I had no clue why this doesn't work. The following Function is created by placement new. A function is provided that checks whether it should be destructed, and if so, calls its destructor manually.

Here is the testcase where it seems the destructor is never called:

/* Represents a function at runtime */ 
class Function {
public:
  /* Creates an invalid function */
  Function():codeptr(0) { }

  /* Creates a function with the given code pointer */
  Function(void *codeptr):codeptr(codeptr) { }

  /* Frees the function machine code */
  ~Function() {
    if(*this) {
      /* <- I explicitly put a debug output here! */
      destroyLLVMCode(codeptr);
    }
  }

public:
  /* Returns true if the function is valid 
   * (if the code pointer is non-null)
   */
  operator bool() const { return codeptr != 0; }

  /* Destroy this function by calling its destructor */
  void destroy() { ~Function(); }

private:
  void *codeptr;
};

I used this like the following.

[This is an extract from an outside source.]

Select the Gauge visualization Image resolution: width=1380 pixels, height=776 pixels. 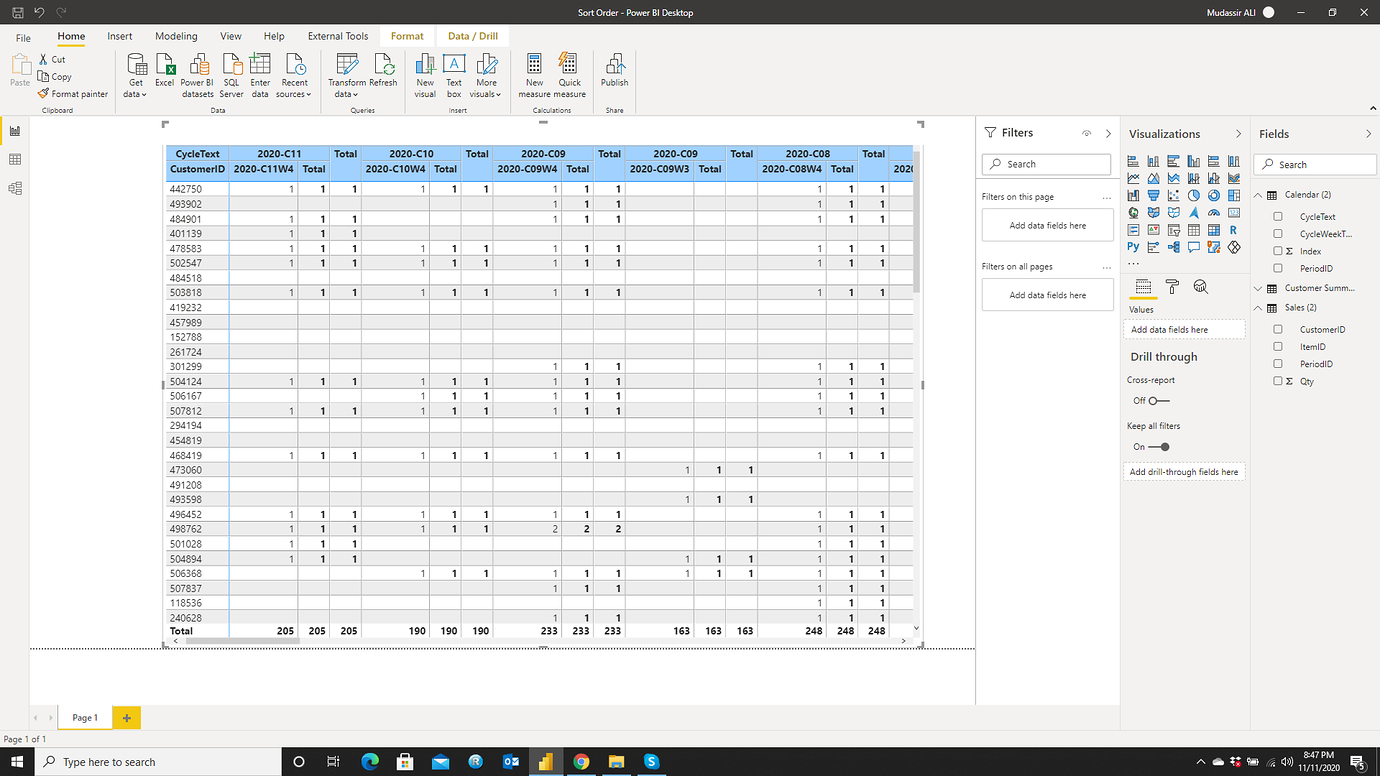[1214, 213]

Cut down the code below to the minimum that still exhibits the problem. In my real program, of course, the memory is allocated in another manner, from an allocator.

#include <new>
#include <cstdlib>

int main() { 
  void *buffer = std::malloc(sizeof(Function));
  Function *f = new (buffer) Function(someExecutableLLVMCode);
  /* more code .. register with symbol tables etc.. */
  f->destroy();
}

You can see I'm calling the destructor in the line reading ~Function(). The compiler accepts, but it doesn't end up calling it: I verified it by checking whether it really deletes the LLVM code I gave it (put some code into the destructor before deleting the LLVM code that the codeptr points to, in case the Function is valid).

I found out later on what is causing that. Could you please provide me with an explanation?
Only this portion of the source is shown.